Como nunca he dormido hasta que los rayos del sol me despertaron. Sentir esa sensación después de tantos amaneceres es un tanto extraño para mí. Muchas veces huímos de una extraña rutina, muchas veces nos sentímos agobiados por esos pequeños días que nos acorralan y nos mandan contra las cuerdas, y sólo intuímos una reacción, sólo atinamos a decir que es parte de este juego llamado vida. La única respuesta que nos salva. Me pregunto ahora mientras el cielo tan de pronto se ha teñido de nubes negras si aquellas personas que como yo descansarán hasta nuevo aviso sienten este feriado largo como una tregua, como una pausa en su vertiginosa vida. No lo sé, particularmente estos cuatro días santos serán en mí un stop a los diarios quehaceres. Nada de amaneceres forzados, nada de soportar calles bulliciosas, nada de alumnos, nada de bromas tontas, nada de directores acomplejados.
Sencillamente he apagado el celular, he descolgado el teléfono del primer piso de mi casa y he dado la orden de decir que no estoy para nadie (sólo para los amigos). Ya veremos con qué nuevas y tristes noticias nos recibe el lunes, ese día que tanto odio, ese día en el que lo único que atino a hacer es tararear una canción de Sui Generis (Lunes otra vez) mientra viajo en un ómnibus atiborrado de personas que se miran entre sí con desconfianza, con miedo. Yo, al igual que Isabel, el personaje de Cien años de soledad quiero empezar esta tregua mirando llover esta ciudad que no es ni será Macondo por más que las ganas se enterquen, por más que la esperanza pueda querer regresar a la rutina hacia el centro del ring.
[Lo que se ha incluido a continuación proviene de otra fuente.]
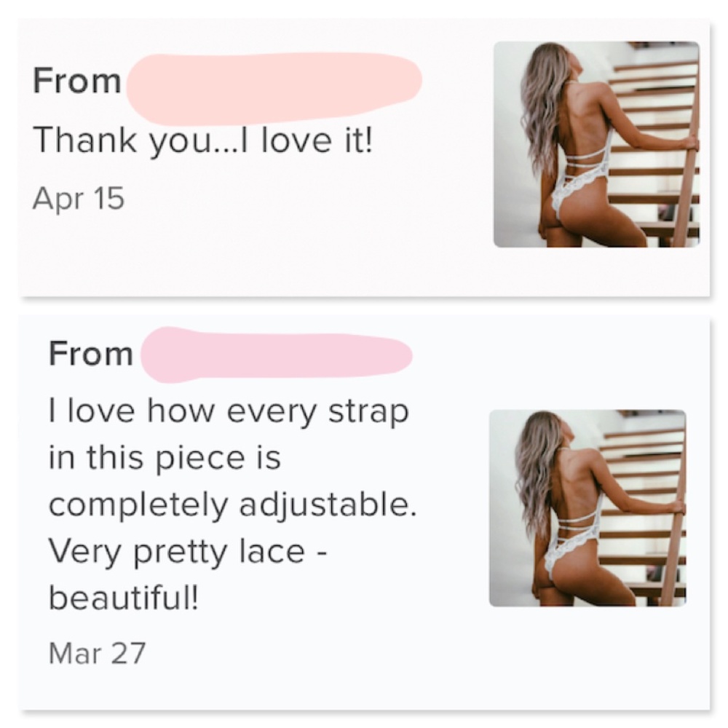Click the 'From' label in top review
Image resolution: width=728 pixels, height=728 pixels.
click(76, 81)
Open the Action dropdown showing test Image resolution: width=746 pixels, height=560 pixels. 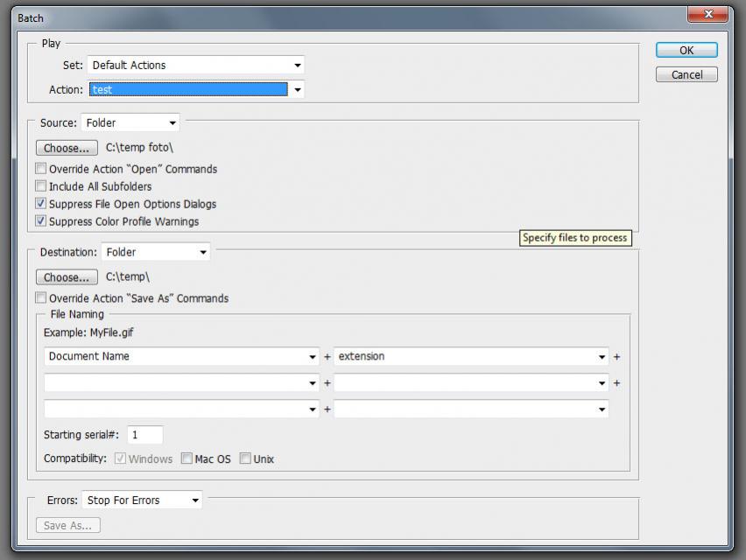(195, 89)
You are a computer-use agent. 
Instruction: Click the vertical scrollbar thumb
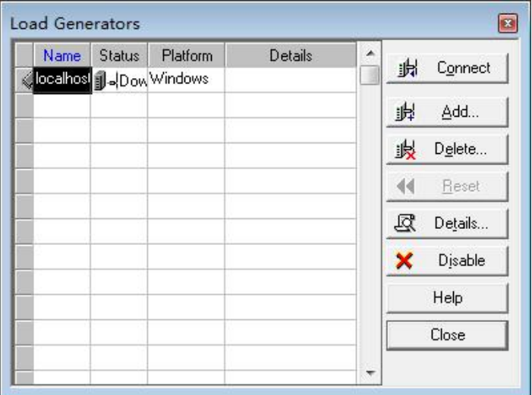pyautogui.click(x=369, y=77)
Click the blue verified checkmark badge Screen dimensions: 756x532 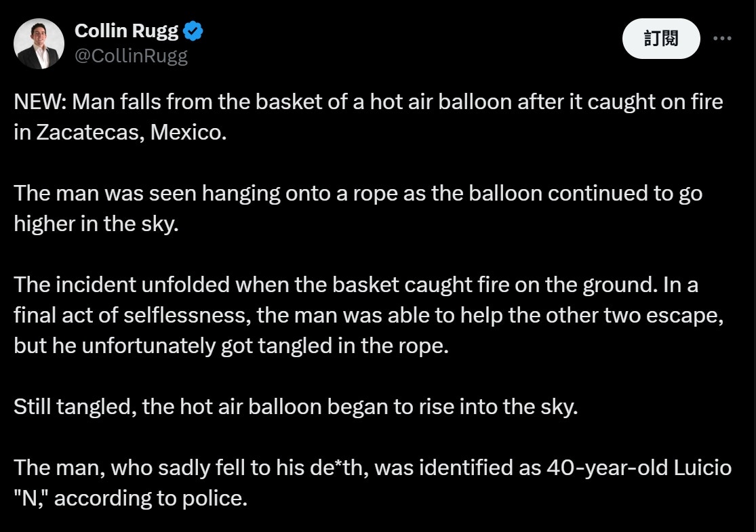(193, 31)
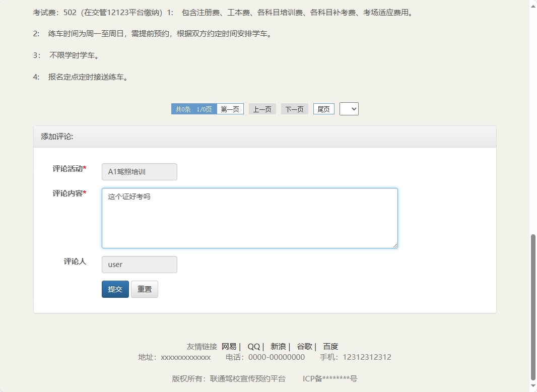Submit the comment with 提交 button

115,289
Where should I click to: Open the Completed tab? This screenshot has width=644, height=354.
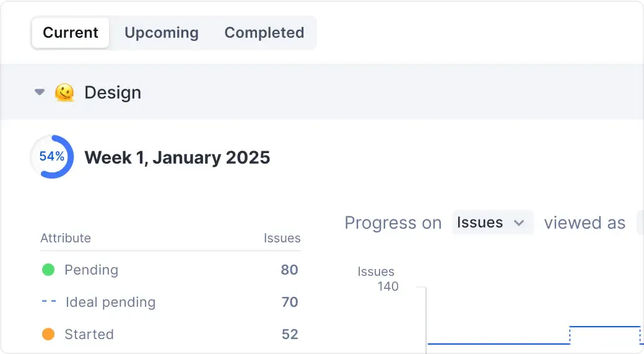[264, 33]
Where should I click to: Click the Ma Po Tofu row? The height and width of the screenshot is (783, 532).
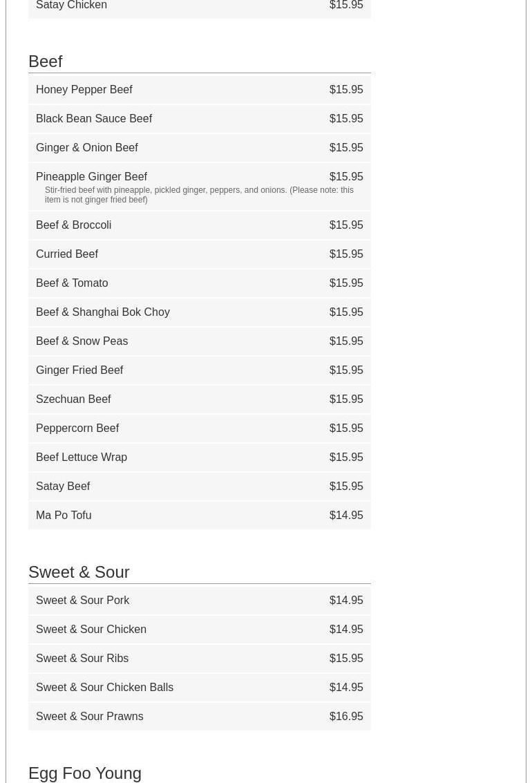pyautogui.click(x=64, y=516)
Me espera una larga lista de películas, el libro de Marcela Serrano (que es realmente precioso), una cita el sábado para terminar una entrevista que me está haciendo daño porque me obliga hablar de mí y antojadizamente de los momentos más felices de mi vida.
Antes de terminar este post quería dejar esta preciosa canción de Nacho Vegas (Va a empezar a llover) de la cual no entiendo por qué hasta ahora D no me ha hablado con ese típico fanatismo que lo caracteriza. No importa, igual la canción me va como anillo al dedo.

07 abril, 2009

Pablo Salazar Calderón


Me ha dado mucho gusto saber que este viernes 24 de abril en el bar Yakana del Centro de Lima, leeré al lado de Pablo Salazar Calderón,un amigo remoto del cual no sé desde hace un buen tiempo. Por lo entusiasmado que he notado a Pablo, puedo asegurar que el recital será de un éxito rotundo,y es que los amigos de Pablo conocemos bien su capacidad de organizar cosas, como claro ejemplo están las tantas reuniones en su casa de Punta Negra, a la que siempre que se me invitó no pude asistir por problemas que no faltan, y que han terminado por hacer que mi remoto amigo deje de pasarme la voz (¿o ya no hay fiestas en tu casa, Pablo?).
Bromas aparte, de Pablo sólo me queda decir que es uno de esos patas que caen bien desde la primera vez, será por eso seguramente que cada vez que nos hemos juntado han salido cosas chéveres o nos hemos divertido como se debe. Hemos cerrado bares y hemos hecho uno que otro exceso (también como se debe)
Aproveché la ocasión del recital para postear el test de Si me perdiera en una isla correspondiente a Pablo, y aquí están sus amenas respuestas.
Los espero el 24. Están todos invitados, allá nos vemos.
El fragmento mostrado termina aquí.